* Extracted material *

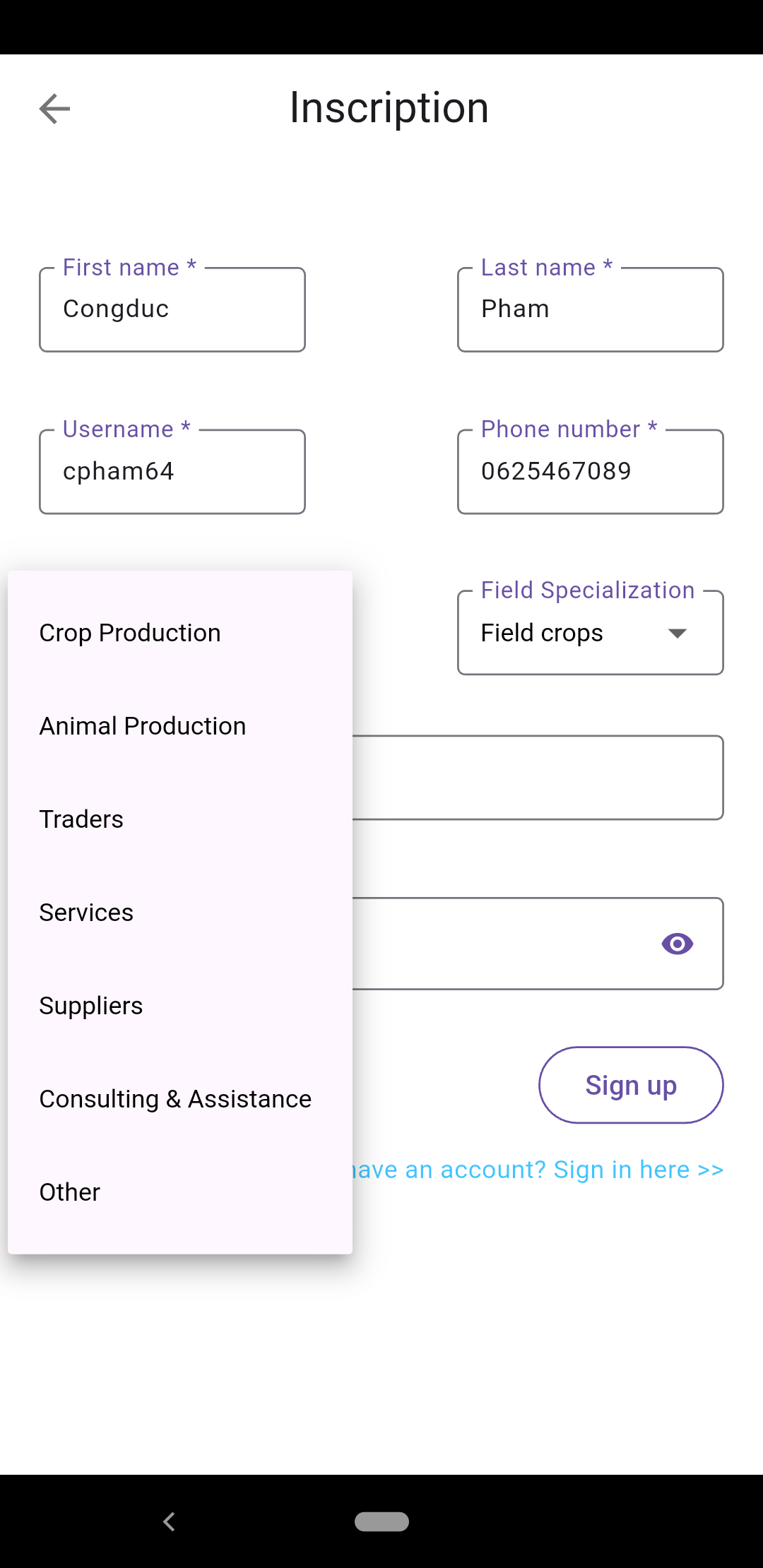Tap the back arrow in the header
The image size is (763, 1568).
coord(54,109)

--

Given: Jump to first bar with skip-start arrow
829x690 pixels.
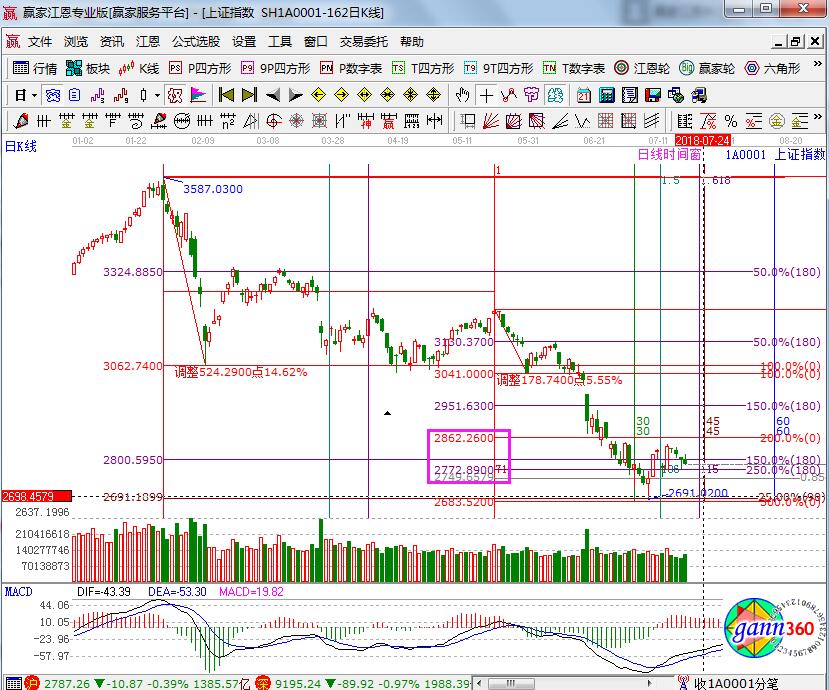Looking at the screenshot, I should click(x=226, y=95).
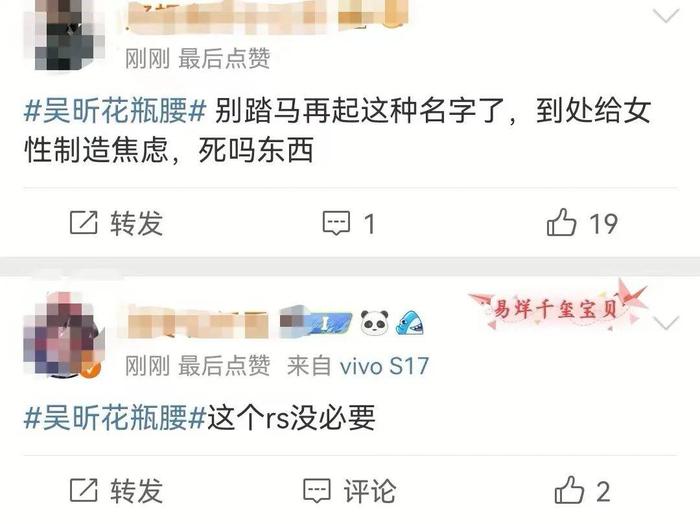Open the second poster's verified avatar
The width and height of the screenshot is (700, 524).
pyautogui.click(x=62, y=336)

...

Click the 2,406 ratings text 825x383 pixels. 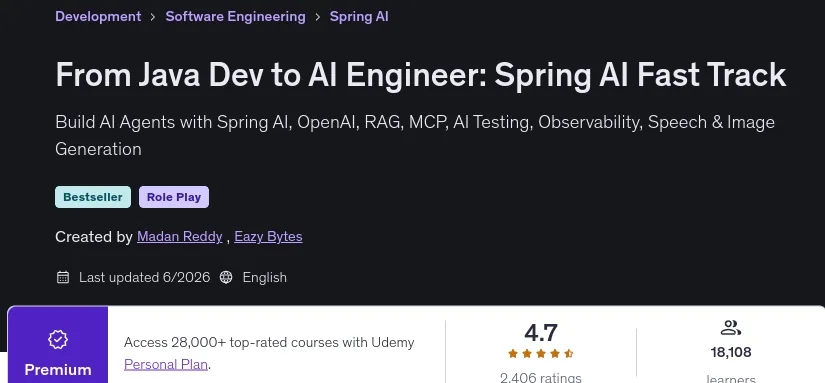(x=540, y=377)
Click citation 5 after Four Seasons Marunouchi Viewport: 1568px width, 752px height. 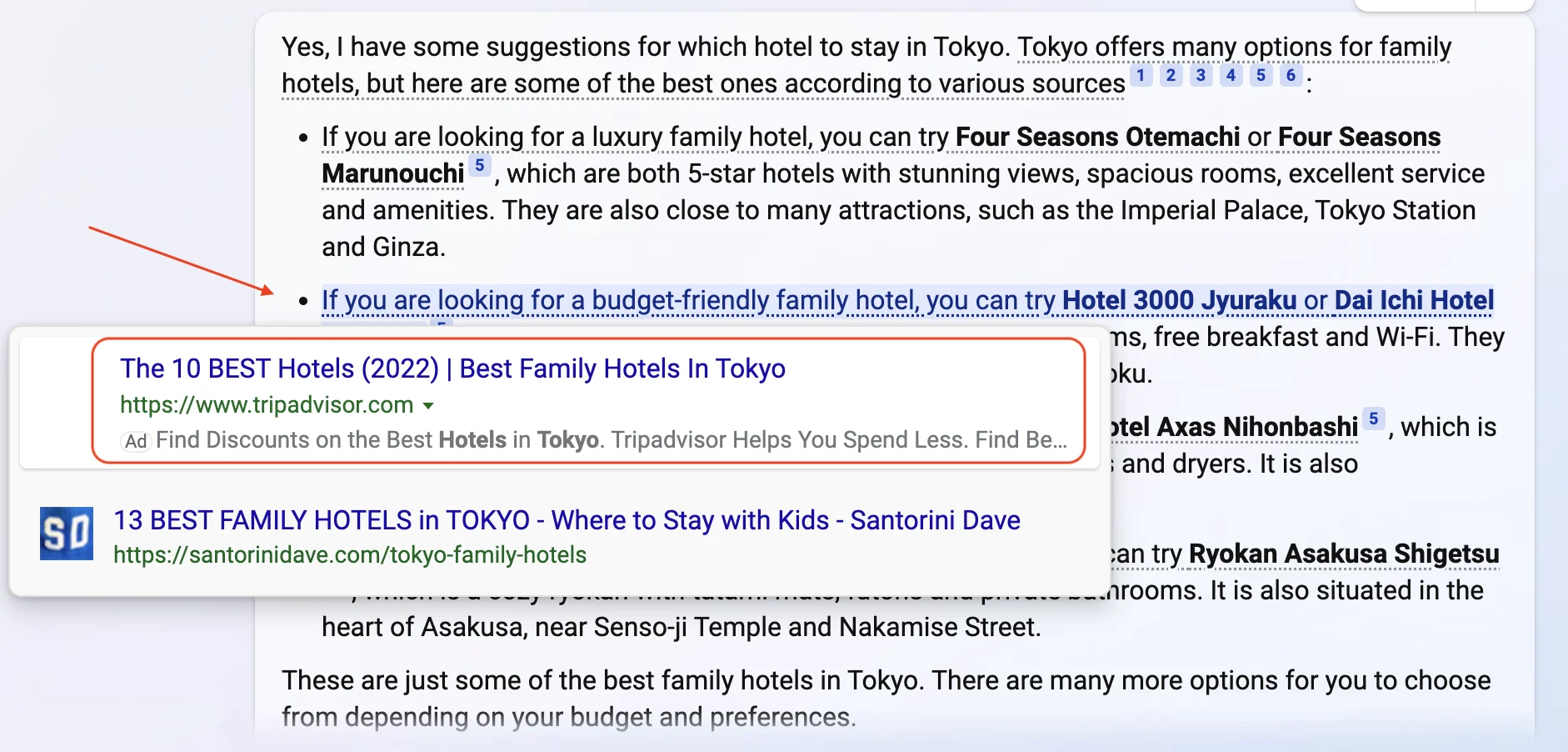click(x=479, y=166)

* What is asked *
Starting with the line with "Tap the back arrow in the header" and going on through the line with "coord(54,109)", write those entries out again with "header" swapped for "top bar" and everything else unchanged. Leave the pictures out of your answer.

* Output for this task *
Tap the back arrow in the top bar
The image size is (763, 1568).
coord(54,109)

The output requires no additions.